Blasphemy is an extremely sensitive issue in Pakistan, where 97 percent of the population is Muslim, and insulting the Prophet Mohammed can carry the death penalty.
But the country has had a de facto moratorium on civilian hangings since 2008. Only one person has been executed since then, a soldier convicted by court martial.
In 2006 the then-president Pervez Musharraf commuted the death sentence on a British man convicted of murder after appeals from then-prime minister Tony Blair and Prince Charles.
Mental health problems
The court also ordered Asghar to pay a fine of one million Pakistani rupees ($10,000), Gul said.
Asghar has a long history of mental health problems, including hospital treatment in Scotland in 2003, according to a source close to the case.
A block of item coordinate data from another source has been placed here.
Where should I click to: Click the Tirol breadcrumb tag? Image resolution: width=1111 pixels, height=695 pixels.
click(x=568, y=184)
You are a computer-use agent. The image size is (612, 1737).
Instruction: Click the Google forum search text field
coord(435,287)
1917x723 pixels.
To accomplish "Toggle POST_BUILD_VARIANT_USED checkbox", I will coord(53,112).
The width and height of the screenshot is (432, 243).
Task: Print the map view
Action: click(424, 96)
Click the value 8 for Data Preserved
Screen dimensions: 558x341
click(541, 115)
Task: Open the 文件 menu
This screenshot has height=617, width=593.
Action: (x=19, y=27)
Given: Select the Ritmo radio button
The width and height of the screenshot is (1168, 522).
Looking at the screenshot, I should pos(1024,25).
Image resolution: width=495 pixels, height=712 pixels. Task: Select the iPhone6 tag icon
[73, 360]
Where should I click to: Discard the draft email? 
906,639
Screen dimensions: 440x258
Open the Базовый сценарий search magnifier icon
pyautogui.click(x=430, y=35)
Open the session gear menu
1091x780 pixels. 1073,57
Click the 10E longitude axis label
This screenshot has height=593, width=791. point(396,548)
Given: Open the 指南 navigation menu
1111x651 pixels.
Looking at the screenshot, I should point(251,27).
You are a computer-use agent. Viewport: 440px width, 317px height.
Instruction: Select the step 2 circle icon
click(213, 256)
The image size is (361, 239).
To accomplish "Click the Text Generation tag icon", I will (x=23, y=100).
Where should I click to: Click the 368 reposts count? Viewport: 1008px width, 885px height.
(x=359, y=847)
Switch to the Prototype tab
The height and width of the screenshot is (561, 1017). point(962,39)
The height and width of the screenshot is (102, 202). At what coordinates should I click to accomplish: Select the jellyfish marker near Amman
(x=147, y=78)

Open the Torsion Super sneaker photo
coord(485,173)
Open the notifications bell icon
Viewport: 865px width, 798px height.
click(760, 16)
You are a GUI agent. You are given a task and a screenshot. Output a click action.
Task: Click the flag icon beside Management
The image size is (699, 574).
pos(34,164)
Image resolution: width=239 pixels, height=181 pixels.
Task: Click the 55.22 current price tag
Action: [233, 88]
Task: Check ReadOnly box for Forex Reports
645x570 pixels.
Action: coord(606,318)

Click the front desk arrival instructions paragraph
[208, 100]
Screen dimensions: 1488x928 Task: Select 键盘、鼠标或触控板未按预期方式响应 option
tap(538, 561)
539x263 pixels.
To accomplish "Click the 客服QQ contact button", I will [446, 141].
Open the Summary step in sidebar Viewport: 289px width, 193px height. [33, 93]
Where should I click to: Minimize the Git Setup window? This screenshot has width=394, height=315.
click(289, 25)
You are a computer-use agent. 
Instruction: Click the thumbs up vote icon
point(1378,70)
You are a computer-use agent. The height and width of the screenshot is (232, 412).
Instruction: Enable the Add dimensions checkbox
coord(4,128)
The source, who did not want to be named because of the sensitivity of blasphemy allegations in Pakistan, said Asghar had attempted suicide while being held in Adiala prison.
The court refused to accept Asghar’s British medical records, the source said.
A medical board examined Asghar after defence lawyers said he was suffering from some mental disorder, but the prosecutor Gul said they “declared him as a normal person”.
A police official in Sadiq Abad neighbourhood of Rawalpindi, where Asghar was arrested, confirmed the death sentence.
The British High Commission in Islamabad said it was aware of the case and was providing consular assistance but would not comment in detail.
In 2012, Rimsha Masih, a young Christian girl, was arrested for alleged blasphemy in Islamabad.
The case provoked international concern because of her age, estimated at 14, and because she was variously described as “uneducated” or suffering from Down’s syndrome.
The charges against here were eventually thrown out and last June she fled to Canada with her family.
Even unproven allegations of blasphemy can provoke a violent public response. There have been several cases where mobs have attacked mentally ill people who have made supposedly blasphemous claims.